First of all, we should address the title of this post — yes, there is a new Mission: Impossible movie, and yes, 52-year old Tom Cruise is still in the lead role as Ethan Hunt. What a world. But anyway, this new film in the franchise comes out July 30, and according to the trailer that just dropped today, they're really trying to convince us that Cruise still has it, because the stunts they're pulling are out of control. And I mean actual stunts, like being strapped to the side of an airplane as it takes off and lands. Something that Tom Cruise ACTUALLY DID FOR THIS MOVIE. Not even a joke, you guys. We all already knew he does his own stunts, right? That's not news to anyone? I just didn't realize he also had a death wish. Which I'm pretty sure is the only explanation for allowing your frail human body (no shade to him, we are all of us frail compared to a jumbo jet) to be strapped to the outside of a great sky bird as it ascends. But let's let Cruise explain it for himself. Here's what he told Yahoo Movies:

I knew I wanted to have an airplane sequence. I’ve been thinking about it for a long time. As a kid I remember flying on an airplane and thinking: ‘what would it be like out on the wing or on the side of the airplane?!’

Only difference is, most kids go on to lead normal, boring lives where they never venture out of the relative safety of the inside of an airplane. Director Christopher McQuarrie says this came about because they needed to raise the bar from the skyscraper stunts in the last film, Ghost Protocol, and an airplane was the next logical step:

So we came up with two incredibly physically punishing things for Tom to do and we ended up using both in the film.

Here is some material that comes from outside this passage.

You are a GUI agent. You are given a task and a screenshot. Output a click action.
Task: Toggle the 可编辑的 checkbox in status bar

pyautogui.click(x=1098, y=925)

The first is the Airbus A400M scene, the second has only been fleetingly alluded to in the trailer. While searching for different locations, the production designer James Bissell bought me a model of this Airbus airplane and presented it as something we could use in the movie. I suggested to Tom ‘what if you were on the outside of this thing when it took off’. I meant it as sort of a half joke, but he said back to me: ‘yeah I could do that!’

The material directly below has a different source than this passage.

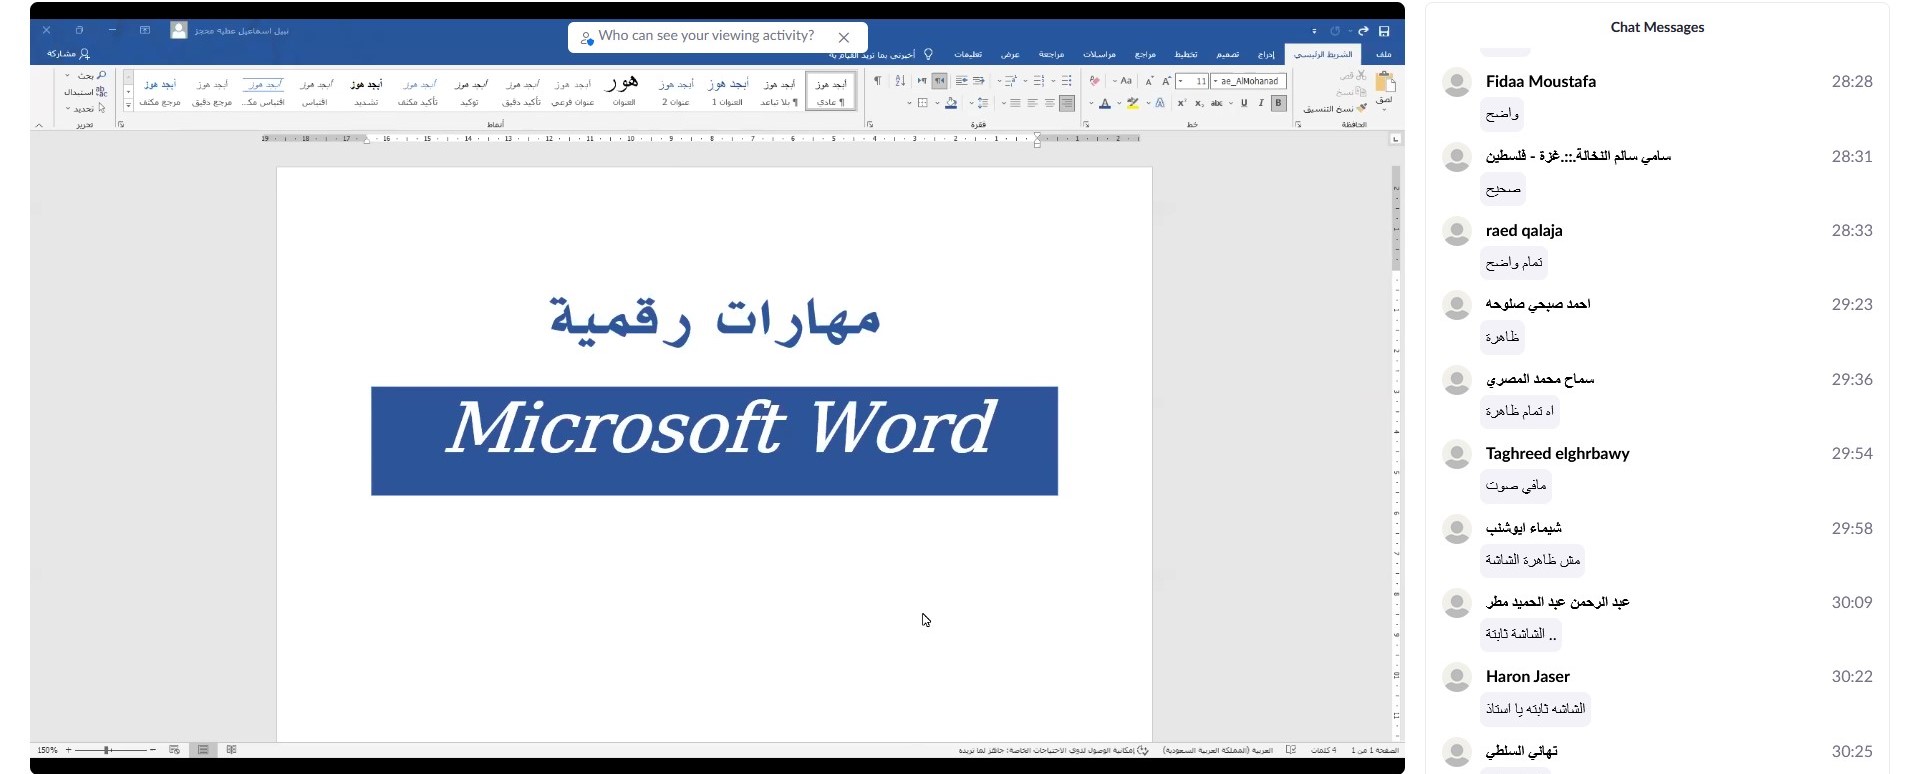Toggle Bold formatting button
This screenshot has height=774, width=1913.
pyautogui.click(x=1278, y=103)
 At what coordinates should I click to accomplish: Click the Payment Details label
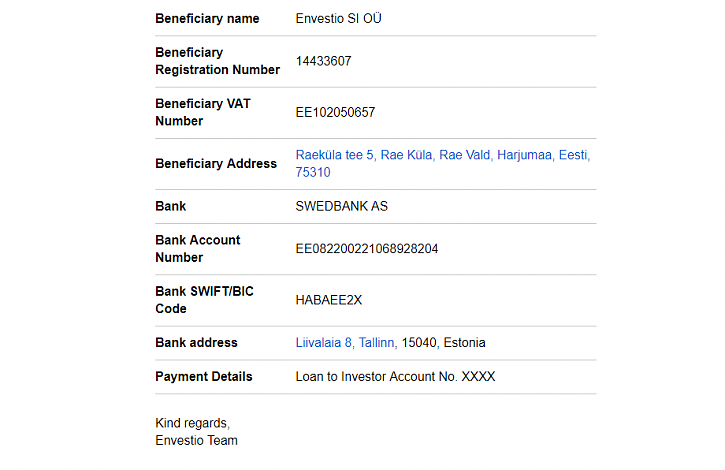204,377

OF COURSE HE DID. My stomach was flip-flopping before I even absorbed the true meaning of what a stunt like this would entail, but of course Cruise was immediately on board, so they immediately started trying to figure out what to do about the two main potential issues — "particles on the runway and bird strikes" — and just so many more after that.

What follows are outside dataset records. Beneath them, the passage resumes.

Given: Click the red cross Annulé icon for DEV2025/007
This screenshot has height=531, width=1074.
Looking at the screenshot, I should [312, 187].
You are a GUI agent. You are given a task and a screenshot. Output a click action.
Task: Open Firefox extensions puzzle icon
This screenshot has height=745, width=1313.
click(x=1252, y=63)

I also was testing how to keep my eyes open so you have a shot – I can’t have my eyes closed the entire time. The thing that no one else was thinking about, but I was, was the fuel. You have jet fuel coming right out of the back at me because I’m on the wing above the engine. Even when we were taxying I was also inhaling the fumes and they were going in my eyes. So we came up with this idea of a lens that covered my entire eyeball. So that when I opened my eyes my pupils and retina had protection from any particles and hard air from the runway.

Literally did not even think of any of this, and now that I have, might not be able to watch this movie. Even knowing that Cruise survived it and didn't become a sac full of airpulp held together by a suit during one of the EIGHT SEPARATE TIMES he had to accompany an airplane on both its ascent and descent.

I’m on the side of the plane from the moment the engine starts to the moment the engine shuts down. The climb, the taxi, down the runway, getting the shot, leveling off, turning around and landing. And I did it EIGHT TIMES to get the shot.

Congratulations, my dude, you just won the First Annual Craziest Mother-Effer In The Air contest. Well-deserved.